The Pentagon has relied on these three companies alongside United Launch Alliance (ULA), a joint venture between Boeing and Lockheed Martin, to get Space Force off the ground, both figuratively and literally (ULA donors preferred Republican candidates last election cycle). The four firms have each been paid hundreds of millions of dollars to develop space launch technology for the U.S. military.

The Space Force announced last August that it would end launch technology partnerships with Blue Origin and Northrop Grumman, but the latter still has plenty of business with the branch, including a $2.3 billion contract to develop satellites for a missile warning system. In December, Bezos’s firm reacted to its loss by establishing an advisory board staffed by seven ex-NASA and military officials to help compete for “lucrative government contracts,” in the words of Reuters.

Though the Space Force is heavily associated with President Trump, Democrats have been pushing the U.S. military for years to ratchet up its celestial presence.

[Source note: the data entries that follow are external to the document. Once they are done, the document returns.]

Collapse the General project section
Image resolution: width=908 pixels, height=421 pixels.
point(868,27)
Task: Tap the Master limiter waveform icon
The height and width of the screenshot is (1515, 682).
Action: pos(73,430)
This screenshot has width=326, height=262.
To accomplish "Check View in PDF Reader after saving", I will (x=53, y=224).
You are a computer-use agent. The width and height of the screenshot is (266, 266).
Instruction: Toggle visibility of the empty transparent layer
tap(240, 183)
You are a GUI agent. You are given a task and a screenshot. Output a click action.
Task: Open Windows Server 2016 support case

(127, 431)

In January, The New York Times published a lengthy piece detailing how the Obama administration boosted the Pentagon’s “offensive space control” capabilities by churning $7.2 billion in contracts through 67 companies.

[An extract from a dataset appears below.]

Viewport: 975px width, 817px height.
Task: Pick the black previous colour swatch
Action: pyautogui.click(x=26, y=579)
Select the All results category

“The beneficiaries included Elon Musk, the founder of Tesla, and Jeff Bezos, the founder of Amazon,” the paper noted (Musk was not actually one of Tesla’s founders, for the record).

The push to militarize space started under the Bush administration in response to the Chinese military testing anti-satellite weaponry in 2007. In the years leading up to the test, however, the U.S.government repeatedly voted against U.N. General Assembly resolutions proposed by Russian diplomats, which sought to affirm that outer space should only be used for “peaceful purposes.”

In 2005 and 2006, the resolutions “enjoyed support from an overwhelming majority, with only Israel abstaining and the United States objecting,” as the Nuclear Threat Initiative noted. Three years before the first resolution, Russia and China had released a paper entitled: “Possible Elements for a Future International Legal Agreement on the Prevention of the Deployment of Weapons in Outer Space, the Threat or Use of Force Against Outer Space Objects.”

But with Democrats and Republicans now both firmly behind Space Force, it seems there is no going back. In December 2019, days before Congress first advanced legislation to create the branch, Russian President Vladimir Putin said the U.S. military’s new focus on outer space would force the Russian government “to pay increased attention to strengthening the orbital group, as well as the rocket and space industry as a whole.”

The call from Putin reinforced warnings from critics of the Space Force worried about the proliferation of weapons in the thermosphere and beyond. Laura Grego, a physicist with the Union of Concerned Scientists, said the establishment of the U.S. military branch “would prompt a space arms race that would threaten U.S. military and civilian satellites, not protect them.”

“Creating a new military service focused on space will create bureaucratic incentives to hype the space weapons threat and build new weapons,” Grego added.